Den Weihnachtsbraten dieses Jahr online kaufen? – Knapp jeder Fünfte ist offen dafür

Den Weihnachtsbraten dieses Jahr online kaufen? – Knapp jeder Fünfte ist offen dafür

Eine aktuelle YouGov-Umfrage zum Thema Weihnachts-Einkäufe im Supermarkt und warum Online-Alternativen attraktiv sind oder eben nicht

Das diesjährige Weihnachtsfest und die Vorbereitungen dafür stehen durch die Corona-Pandemie unter einem anderen Stern. In diesem Zusammenhang rücken auch für die Lebensmittel-Einkäufe zum Weihnachtsfest Online-Lieferdienste in den Fokus der Verbraucher. Nur 13 Prozent der Deutschen haben schon einmal den Lieferdienst eines Supermarktes in Anspruch genommen, Befragte im Alter von 25 bis 34 Jahren am häufigsten (18 Prozent). 84 Prozent aller Befragten haben dies noch nicht getan. Dies sagen Befragte ab 55 Jahren am häufigsten (89 Prozent). Knapp jeder Fünfte (18 Prozent) aller Befragten gibt an, es in diesem Jahr in Betracht zu ziehen, die Festtags-Lebensmittel, wie Weihnachtsgans, Sekt oder Klöße, online zu bestellen und nach Hause liefern zu lassen.

13 Prozent haben schon einmal Lieferdienst eines Supermarktes genutzt

Knapp zwei von Fünf schätzen die Zeitersparnis durch Online-Bestellung

Unter jenen, die den Einkauf der Festtags-Lebensmittel dieses Jahr auch als Online-Bestellung in Betracht ziehen würden, geben 41 Prozent als Grund dafür an, dass sie Einkaufen im Supermarkt vor den Feiertagen nicht mögen. 38 Prozent schätzen die Zeitersparnis durch die Online-Bestellung. Mehr als ein Viertel (27 Prozent) sagt, Angst vor einer Ansteckung mit dem Coronavirus zu haben und Supermärkte derzeit zu meiden. Dass Supermärkte in der eigenen Wohnregion überhaupt Lieferdienste anbieten, sagen 26 Prozent jener, die sich einen Online-Einkauf an Weihnachten vorstellen können. 44 Prozent jener, die zudem schon einmal einen Supermarkt-Lieferdienst in Anspruch genommen haben, geben an, gute Erfahrungen damit gemacht zu haben.

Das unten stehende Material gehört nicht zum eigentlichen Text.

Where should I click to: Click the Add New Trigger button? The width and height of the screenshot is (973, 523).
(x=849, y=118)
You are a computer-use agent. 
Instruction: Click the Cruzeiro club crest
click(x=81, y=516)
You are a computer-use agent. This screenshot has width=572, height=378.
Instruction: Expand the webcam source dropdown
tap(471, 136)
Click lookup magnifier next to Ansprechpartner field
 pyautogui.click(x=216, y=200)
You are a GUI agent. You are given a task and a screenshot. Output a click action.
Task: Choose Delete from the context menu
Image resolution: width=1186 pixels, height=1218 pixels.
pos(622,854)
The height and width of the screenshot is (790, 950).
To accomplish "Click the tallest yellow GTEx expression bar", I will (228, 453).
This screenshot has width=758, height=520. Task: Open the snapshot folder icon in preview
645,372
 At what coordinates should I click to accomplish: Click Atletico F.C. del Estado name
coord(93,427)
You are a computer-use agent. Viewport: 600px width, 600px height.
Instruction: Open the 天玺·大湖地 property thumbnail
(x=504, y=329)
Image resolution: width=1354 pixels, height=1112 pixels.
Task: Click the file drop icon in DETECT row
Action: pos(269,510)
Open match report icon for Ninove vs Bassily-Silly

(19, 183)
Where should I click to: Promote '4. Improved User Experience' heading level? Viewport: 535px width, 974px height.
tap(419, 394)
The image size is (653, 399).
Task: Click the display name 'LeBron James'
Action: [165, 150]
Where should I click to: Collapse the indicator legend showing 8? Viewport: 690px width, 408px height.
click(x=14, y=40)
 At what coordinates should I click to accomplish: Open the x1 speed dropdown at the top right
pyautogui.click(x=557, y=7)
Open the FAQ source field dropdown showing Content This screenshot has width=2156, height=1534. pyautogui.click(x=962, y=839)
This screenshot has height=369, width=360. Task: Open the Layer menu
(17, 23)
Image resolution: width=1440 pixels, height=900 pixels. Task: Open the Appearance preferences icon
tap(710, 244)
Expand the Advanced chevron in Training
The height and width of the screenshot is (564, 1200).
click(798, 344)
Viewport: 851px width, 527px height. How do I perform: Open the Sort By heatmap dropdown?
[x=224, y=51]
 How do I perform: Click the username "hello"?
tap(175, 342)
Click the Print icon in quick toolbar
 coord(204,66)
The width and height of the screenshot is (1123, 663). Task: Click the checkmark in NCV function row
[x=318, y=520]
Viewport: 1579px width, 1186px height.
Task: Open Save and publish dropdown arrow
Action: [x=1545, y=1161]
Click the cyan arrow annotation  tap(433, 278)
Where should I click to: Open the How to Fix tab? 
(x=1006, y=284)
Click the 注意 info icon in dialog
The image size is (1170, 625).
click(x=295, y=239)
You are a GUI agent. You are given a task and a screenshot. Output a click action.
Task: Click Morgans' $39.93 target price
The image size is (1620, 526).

Nicht-Mögen von Supermärkten häufigster Grund für Online-Kauf-Überlegungen

Sehen und Prüfen der Ware vor Kauf ist häufigstes Hindernis für Online-Bestellung

Unter jenen Deutschen, die es dieses Jahr nicht in Betracht ziehen würden, den Festtags-Einkauf online zu absolvieren, gibt die Mehrheit (54 Prozent) als Grund an, die Ware vor dem Kauf sehen und prüfen zu wollen. 37 Prozent wollen von der umfangreichen Auswahl im Regal Gebrauch machen. 18 Prozent sagen, dass ihre Liste der Lebensmittel an Weihnachten sehr umfangreich ist und daher lieber in den Supermarkt gehen wollen. 16 Prozent kaufen grundsätzlich nicht übers Internet, und 14 Prozent geben an, dass es keine Lieferdienste in ihrer Wohnregionen gibt.

Jeder Zehnte stellt Zuverlässigkeit von Lieferdiensten in Frage

12 Prozent derjenigen, die den Weihnachts-Einkauf nicht über einen Lieferdienst in Betracht ziehen würden, befürchten Fehler bei der Lieferung, 8 Prozent befürchten hingegen, dass die Lieferung nicht rechtzeitig bei ihnen ankommt. 2 Prozent haben schon einmal schlechte Erfahrungen mit einem Lieferdienst gemacht.

Sehen und Prüfen der Ware häufigstes Hindernis für Online-Bestellung

Online-Händler wie Amazon sind für zwei Drittel eine Option

Dass sie sich vorstellen können, ihre Festtags-Lebensmittel bei einem Online-Händler, wie Amazon oder HelloFresh, zu bestellen, sagen knapp zwei Drittel (64 Prozent) jener Befragten, die einen Online-Lebensmittel-Einkauf an diesem Weihnachten in Betracht ziehen würden.

Amazon und HelloFresh

Auf Basis des YouGov Omnibus wurden 2.015 Personen in Deutschland ab 18 Jahren vom 6.- 9. November 2020 bevölkerungsrepräsentativ befragt.